Is the proportion rate the most adequate for our interests?
The foam concentrates has progressed towards a reduction in the proportion rate, from the traditional products 6% to most modern ones 0.5%. In some cases the foam concentrates have only a single proportioning rate for hydrocarbons and polar solvents (1%, 3% and 6%), but in other cases the proportioning rate change depending on the fuel (0.5×1, 1×3 and 3×6). If it is necessary to protect both against hydrocarbon and polar solvents fires, the most convenient option is to have a product with one only dosage rate to avoid mistakes during firefighting operations and especially in the case of a fire brigade whose type of emergencies are very different.
Is our product effective with all the fuels and risks we have to attend?

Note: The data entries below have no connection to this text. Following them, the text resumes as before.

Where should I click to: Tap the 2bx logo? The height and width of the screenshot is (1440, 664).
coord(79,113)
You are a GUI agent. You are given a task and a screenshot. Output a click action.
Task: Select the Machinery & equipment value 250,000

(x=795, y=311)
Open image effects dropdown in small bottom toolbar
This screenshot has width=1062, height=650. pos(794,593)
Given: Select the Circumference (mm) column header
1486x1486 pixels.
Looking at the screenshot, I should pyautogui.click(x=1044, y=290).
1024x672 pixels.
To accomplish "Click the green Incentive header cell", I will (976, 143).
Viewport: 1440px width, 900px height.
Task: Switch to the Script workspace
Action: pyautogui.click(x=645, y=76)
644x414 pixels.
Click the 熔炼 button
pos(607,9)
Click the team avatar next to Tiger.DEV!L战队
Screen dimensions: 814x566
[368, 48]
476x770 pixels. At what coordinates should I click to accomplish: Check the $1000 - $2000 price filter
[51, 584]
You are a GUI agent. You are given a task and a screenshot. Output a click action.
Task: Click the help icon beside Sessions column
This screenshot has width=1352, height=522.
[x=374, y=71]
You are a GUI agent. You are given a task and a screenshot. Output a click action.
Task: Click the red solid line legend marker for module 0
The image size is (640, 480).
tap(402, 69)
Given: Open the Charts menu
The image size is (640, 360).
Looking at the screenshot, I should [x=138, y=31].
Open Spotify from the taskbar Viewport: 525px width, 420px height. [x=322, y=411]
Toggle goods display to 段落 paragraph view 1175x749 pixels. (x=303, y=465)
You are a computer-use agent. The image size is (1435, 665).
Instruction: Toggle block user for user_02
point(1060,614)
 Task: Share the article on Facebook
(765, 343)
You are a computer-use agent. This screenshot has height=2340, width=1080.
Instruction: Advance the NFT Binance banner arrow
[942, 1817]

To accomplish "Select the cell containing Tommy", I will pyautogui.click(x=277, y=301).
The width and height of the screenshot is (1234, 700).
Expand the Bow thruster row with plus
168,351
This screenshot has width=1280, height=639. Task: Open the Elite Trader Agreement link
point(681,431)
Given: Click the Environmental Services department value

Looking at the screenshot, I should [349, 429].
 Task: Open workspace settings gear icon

Most of the standards use heptane as reference fuel for hydrocarbons fires, and acetone and isopropyl alcohol for polar liquids fires. Moreover, they generally use aspirating nozzles (excepting standard UL-162). Thus, it is possible to compare the effectiveness of different products in constant conditions. It is likely that the real fires are with other fuels such as diesel oil, gasoline, kerosene, ethanol, methanol, etc. or even a mixture of these fuels, hence we must be sure that our foam concentrate is capable of extinguishing and protect effectively against all types of fuel with the firefighting equipment available.
Is it suitable our foam concentrate to be used with our firefighting equipment?
We must know what is the real performance of our foam concentrate when operates together with our firefighting equipment. Firstly, we must verify that the proportioning system is suitable to be used with our foam concentrate, and especially if the product is pseudoplastic such as AFFF-AR or Fluorine Free products, due to their high viscosity at low temperatures. It is also important to know the foaming capacity of our foam generators (low, medium or high expansion).